_PROBLEM DETAILS:_ Exact reproduction is required for the lines below starting at the line with "You are a computer-use agent. The" and ending at the line with "Given: Select the", both included. No other lines, and no pictures.

Stored data:
━━━━━━━━━━━━━━━━━━━━━━━━━━━━━━

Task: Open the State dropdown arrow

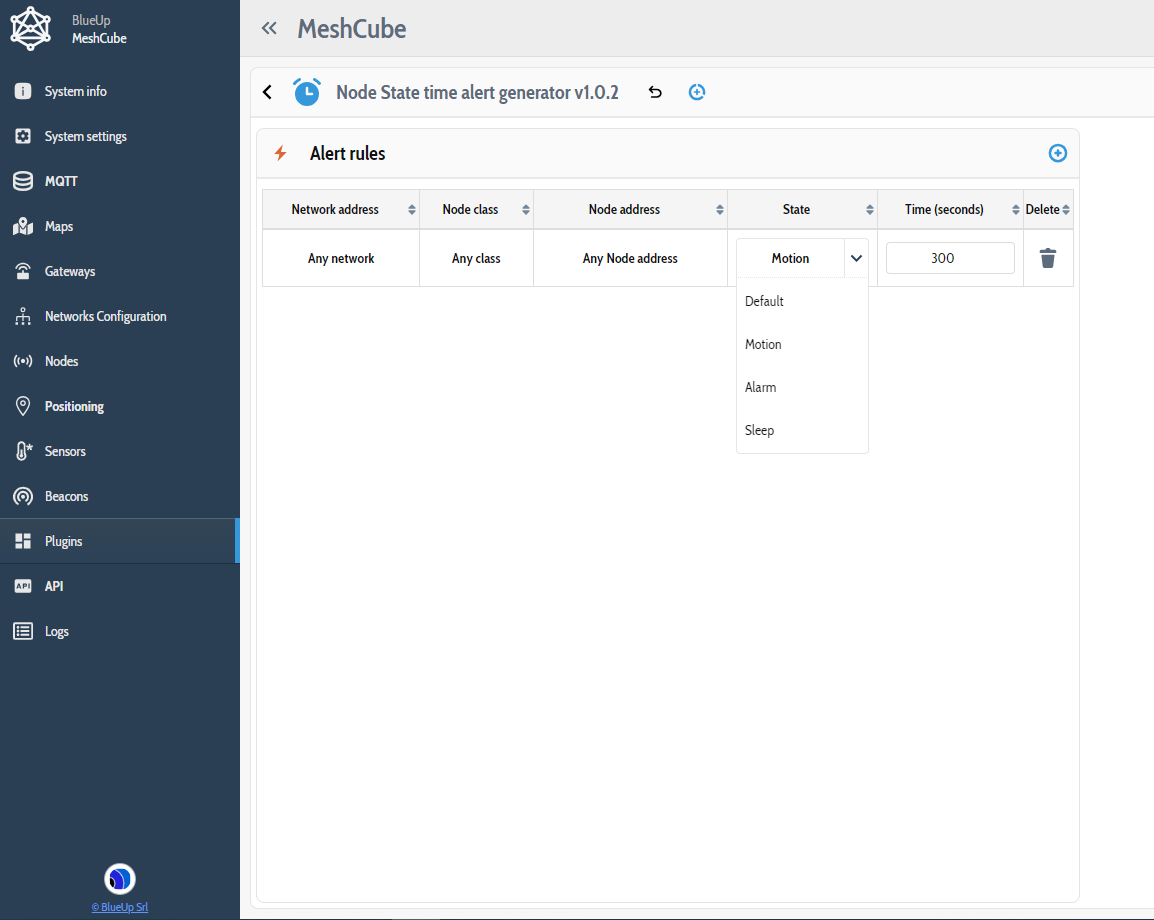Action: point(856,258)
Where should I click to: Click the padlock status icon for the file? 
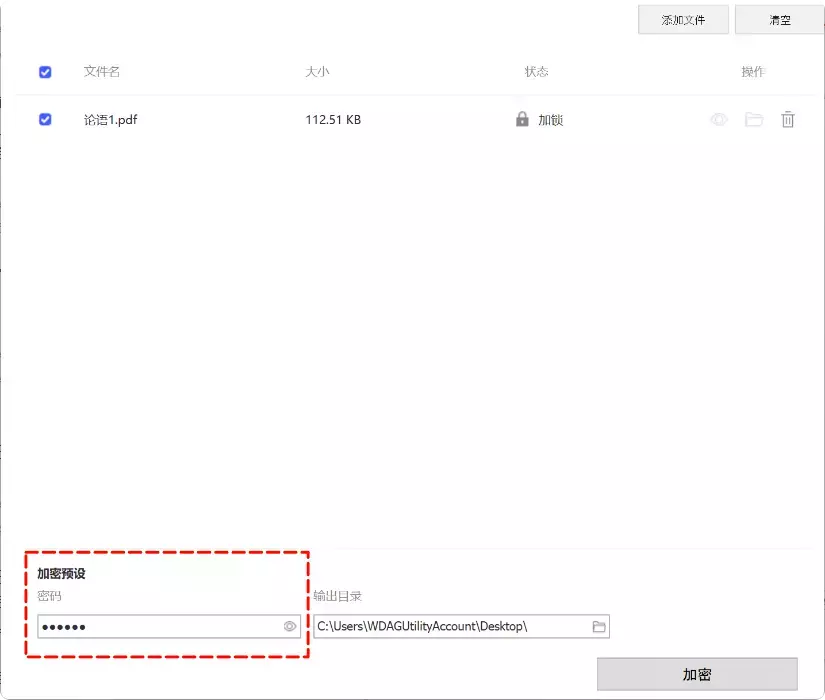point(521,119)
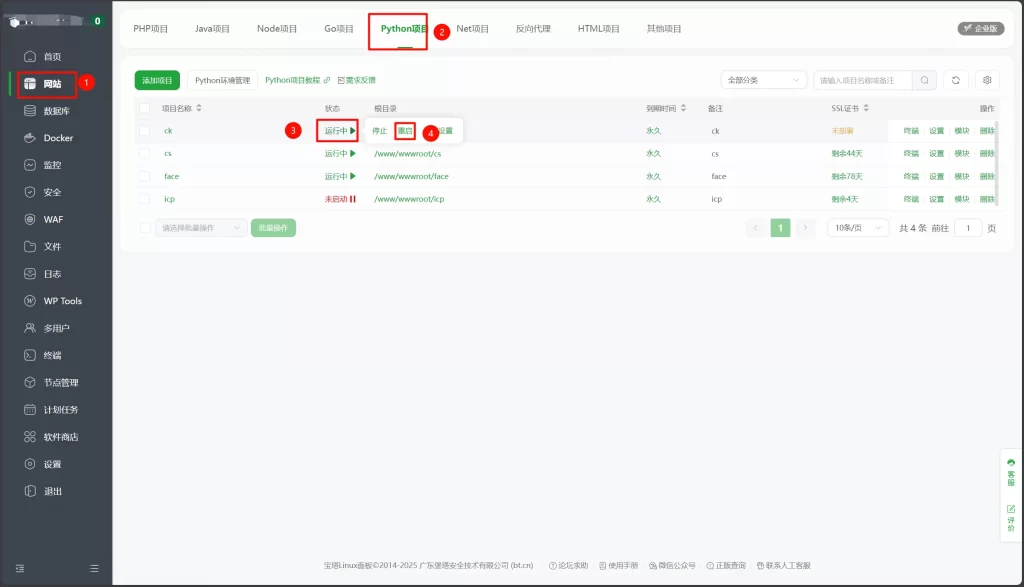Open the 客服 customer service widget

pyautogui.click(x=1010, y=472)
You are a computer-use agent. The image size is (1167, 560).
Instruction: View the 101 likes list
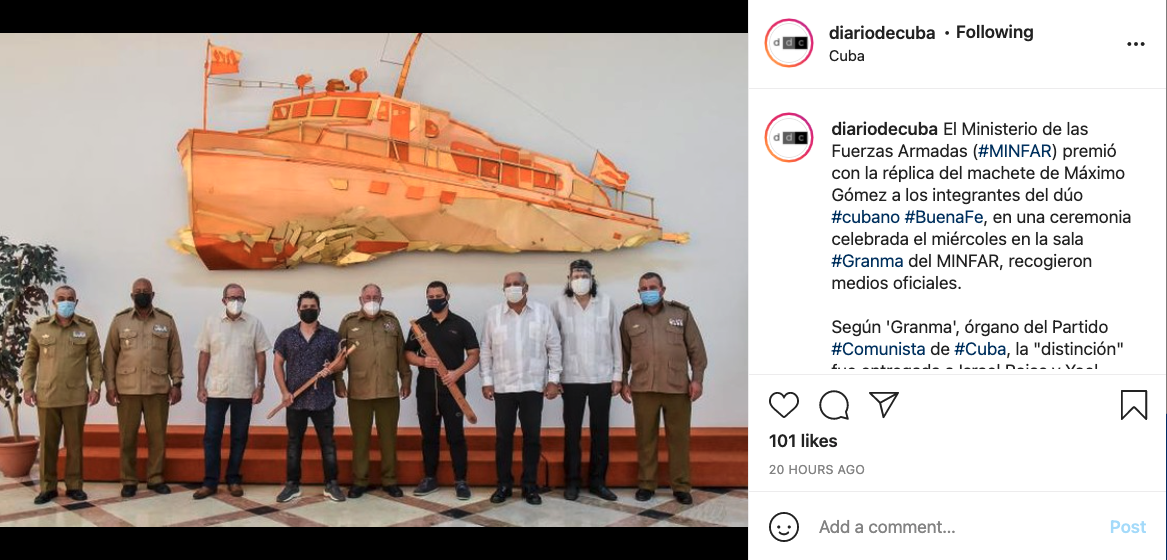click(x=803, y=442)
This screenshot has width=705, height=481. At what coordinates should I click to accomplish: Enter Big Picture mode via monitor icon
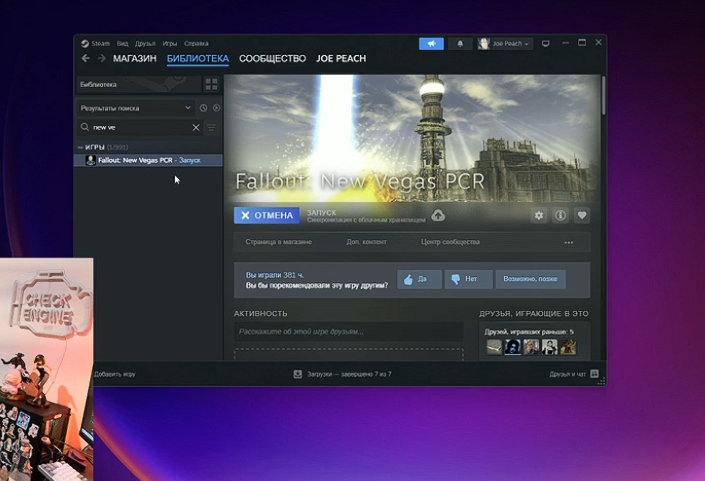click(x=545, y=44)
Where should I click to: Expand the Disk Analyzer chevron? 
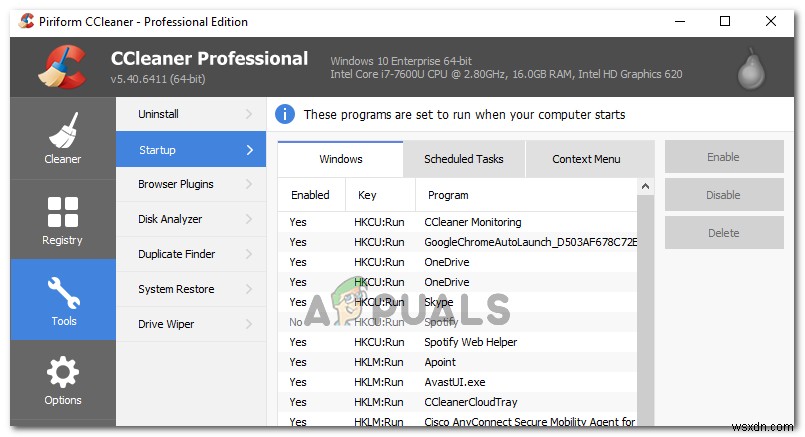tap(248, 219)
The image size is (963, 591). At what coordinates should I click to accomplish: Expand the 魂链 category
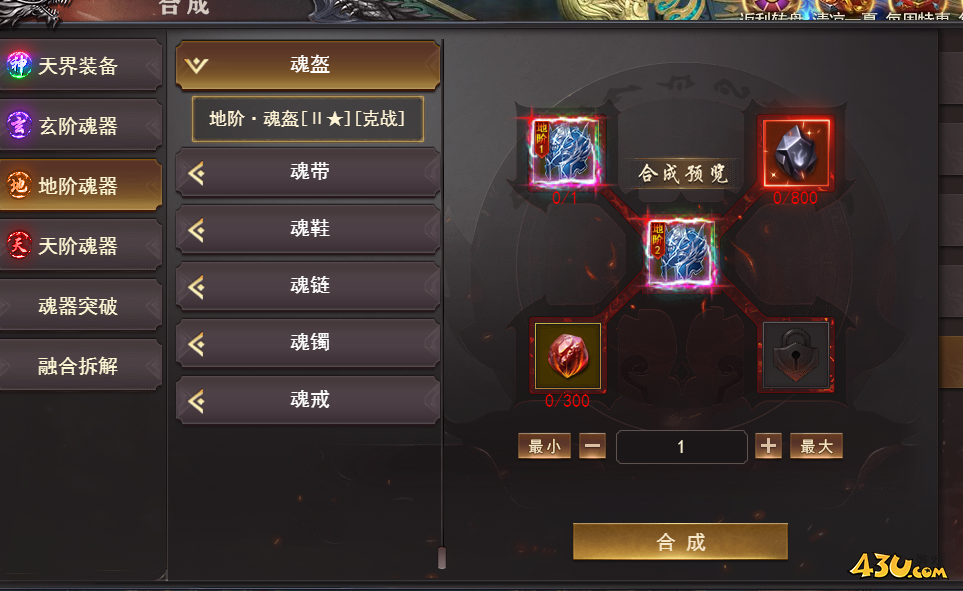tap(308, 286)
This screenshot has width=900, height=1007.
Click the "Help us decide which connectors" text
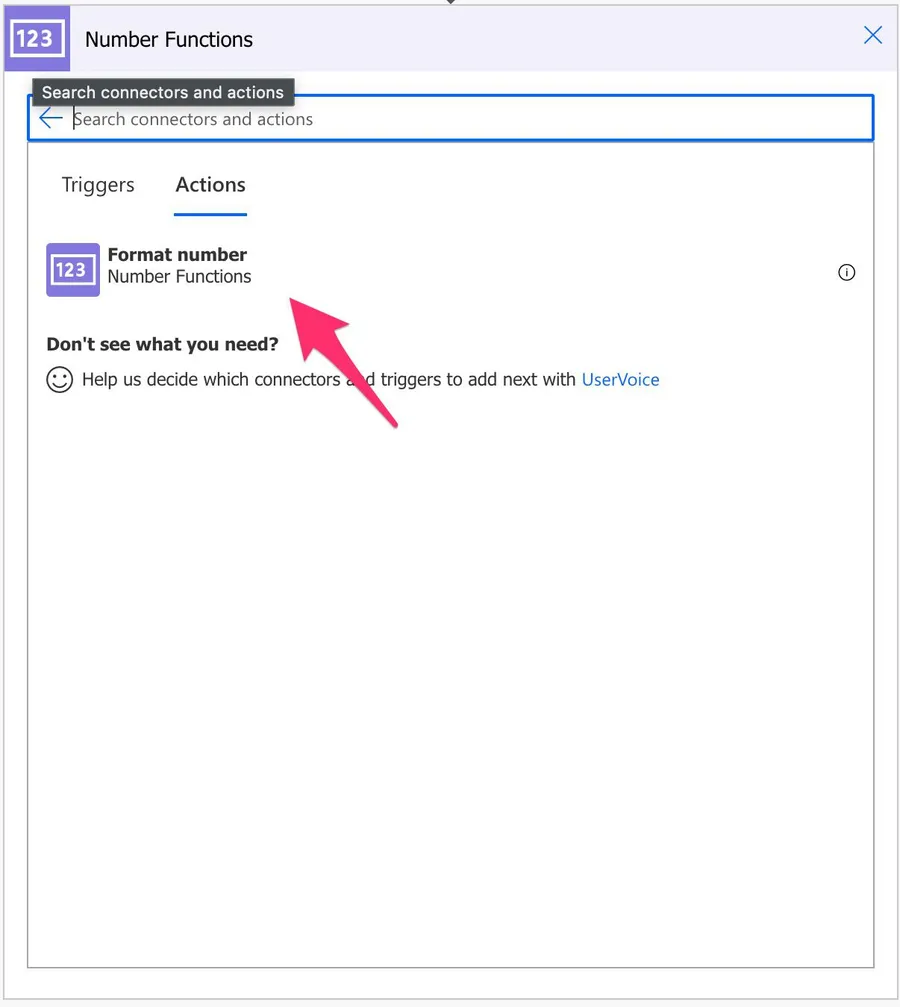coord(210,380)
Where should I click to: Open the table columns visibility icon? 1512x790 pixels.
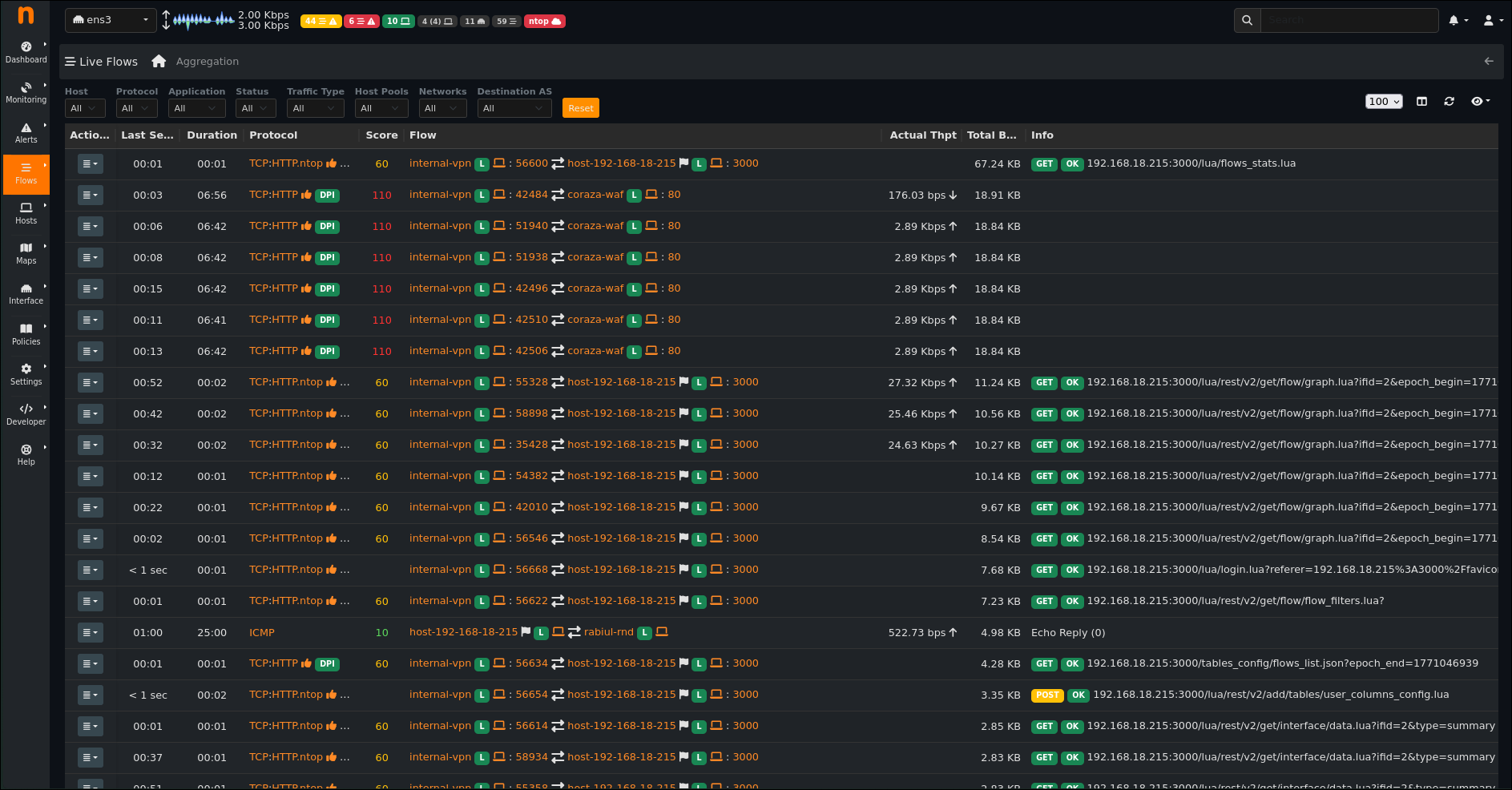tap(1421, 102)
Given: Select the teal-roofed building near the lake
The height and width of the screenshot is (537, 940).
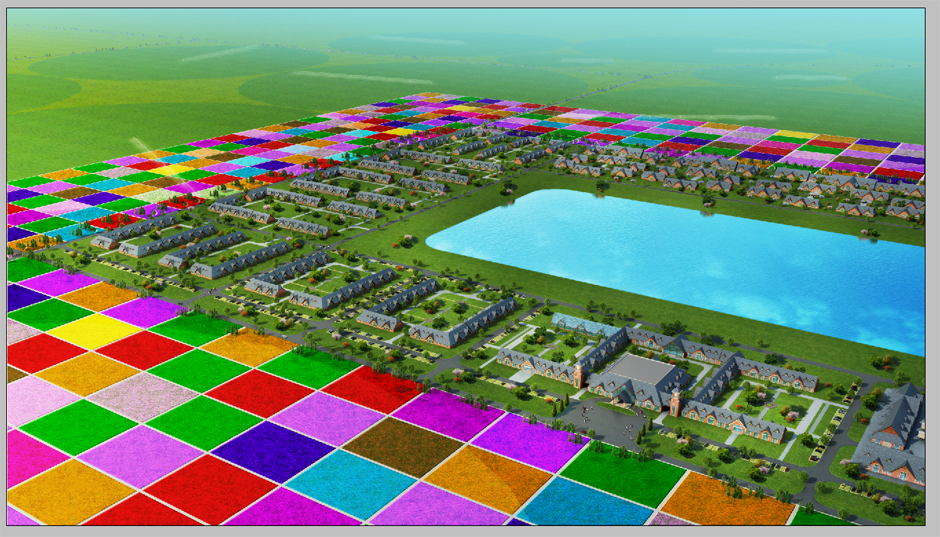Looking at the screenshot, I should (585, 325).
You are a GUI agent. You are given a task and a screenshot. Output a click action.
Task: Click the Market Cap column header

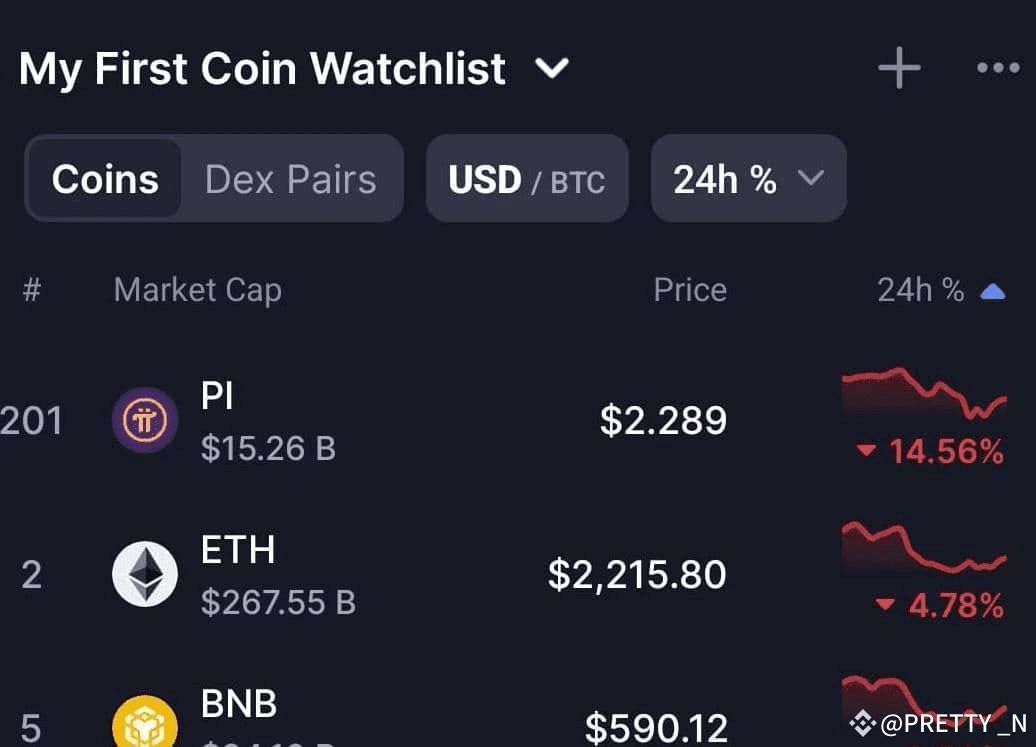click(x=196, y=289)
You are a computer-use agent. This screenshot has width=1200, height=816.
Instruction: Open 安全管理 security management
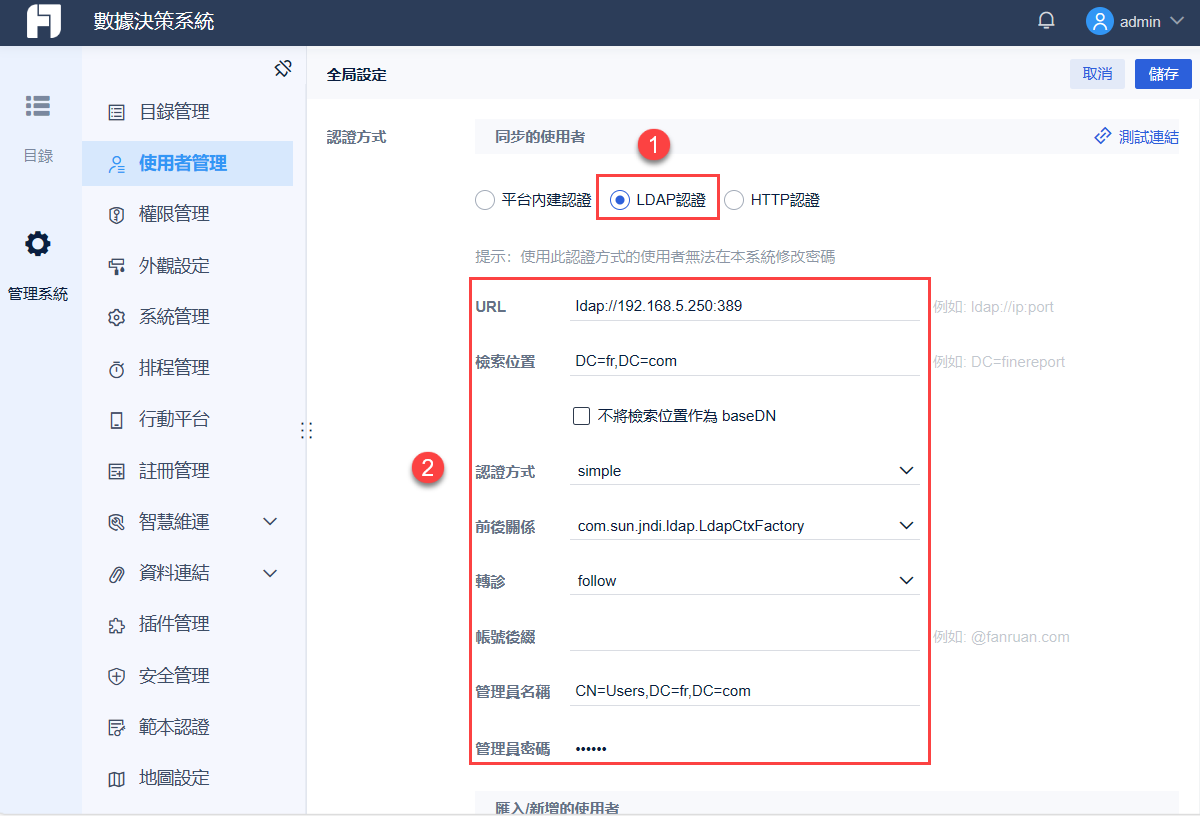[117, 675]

━━━━━━━━━━━━━━━━━━━━━━━━━━━━━━

_ANSWER TO THE EXERCISE:_
You are a computer-use agent. The image size is (1167, 560).
Instruction: View the 101 likes list
click(x=803, y=442)
This screenshot has width=705, height=481. At what coordinates should I click to accomplish: Enter Big Picture mode via monitor icon
click(x=545, y=44)
Where should I click to: Expand the Disk Analyzer chevron? 
tap(248, 219)
The image size is (963, 591). At what coordinates should I click to accomplish: Expand the 魂链 category
tap(308, 286)
This screenshot has width=900, height=1007.
Click the "Help us decide which connectors" text
coord(210,380)
Where should I click to: Open the table columns visibility icon? 1512x790 pixels.
tap(1421, 102)
Given: Select the teal-roofed building near the lake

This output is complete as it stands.